Kristia Davina Sianipar 24 Agustus 2012


“What is it called?” I asked. I stood by the railing on the top deck of the ship and looked attentively at the surface of the sea. I think I just saw something flying out of the water.

“Flying fish”, a passenger answered.

Flying fish! The typical Indosiar fish! This is the first time I saw a flying fish! It jumped off the water, skirted the surface of the sea, and was gone into the water again. I was so excited I kept looking at the sea surface to catch this delightful sight. Flying fish! For real!

“What is its local name?” I asked that passenger again. He mentioned something about “kelemak” or “kelamak”. This fish can be found aplenty in Rote seas. I would soon eat one, he said.

I was on a fast ferry from Kupang to Rote island. It was a three-hour sail. Our seats were inside, below. But how could I miss the fantastic view of the sea, on my first journey to Rote? I went to the upper deck and sat there for the rest of the journey.

The hot morning light played with the spurts of sea water on the sides of the ship and produced little rainbows. This was no ordinary ship. What ordinary ship would have rainbows as wings and flying fish as guards? This was the ship that carried within it nine mad people. Mad enough to go out of the big cities to Rote.

To go to Rote, we flew from Jakarta to Kupang, with a transit at Surabaya. Then we took the fast ship to Rote. To reach Rote, we have to pass Pukuafu, it is where the current from Indian Ocean meet the current from Sabu Sea. It’s considered to be a very dangerous spot. If the winds are strong and the waves were rough, the currents could take down ships. In 2006 or 2009, a ship has sunk on this spot. When we passed Pukuafu that day, the seas did seem to be a bit rough.

“Those are Termanu rocks,” the passenger I chatted with pointed to two big rocks just off the shore of Rote island. Those rocks, he said, are male and female and were believed to have flown from Ambon in ancient times.

“And that’s Ba’a”, he again pointed to a row of buildings far away.

Ba’a.
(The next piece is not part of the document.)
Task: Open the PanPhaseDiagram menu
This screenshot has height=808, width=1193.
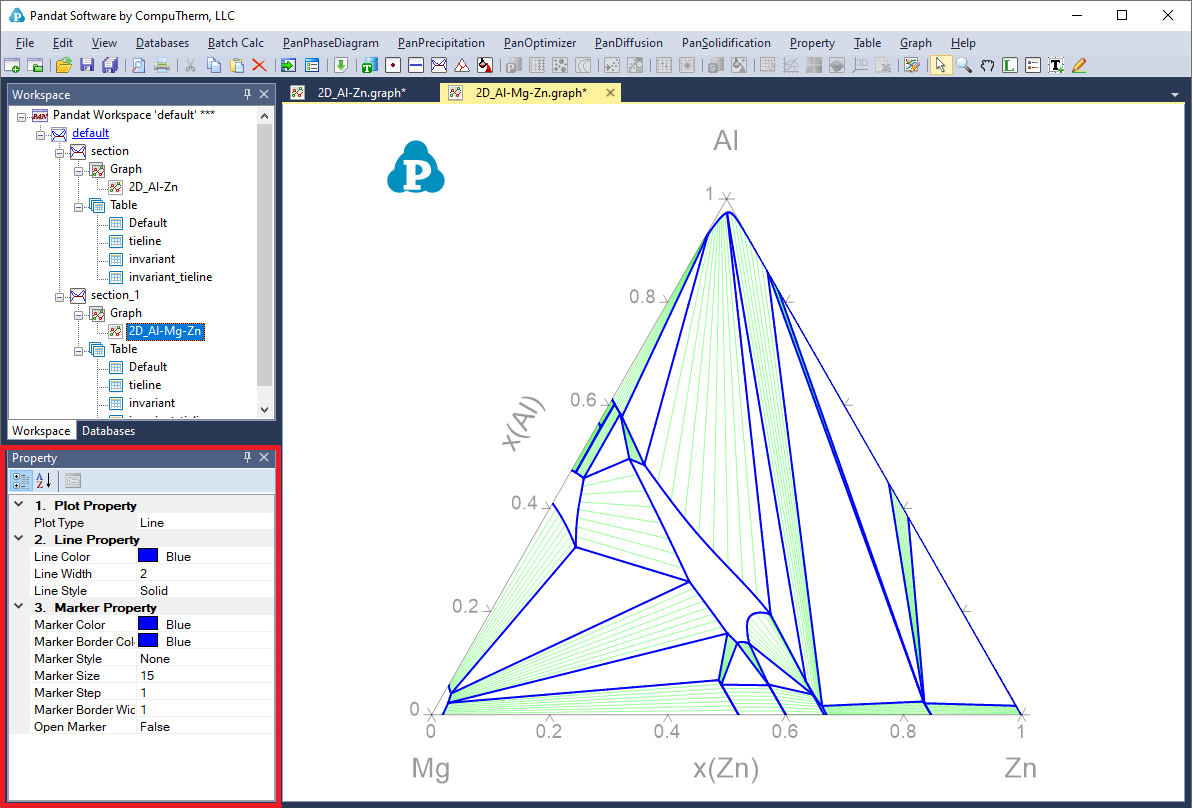Action: click(x=330, y=43)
That’s the regency town, kota kabupaten. This is the town of the island where I would live the next one year of my life in. Rote island, the island that looked so flat, and dry, and hot. How did I end up here? It’s the story that took me two years, much heartache and considerations, large doses of idealism, and plenty of reality strike.

This is the day I shall remember. The day of rainbow-winged ship, flying fish, male and female rocks, and the little town called Ba’a.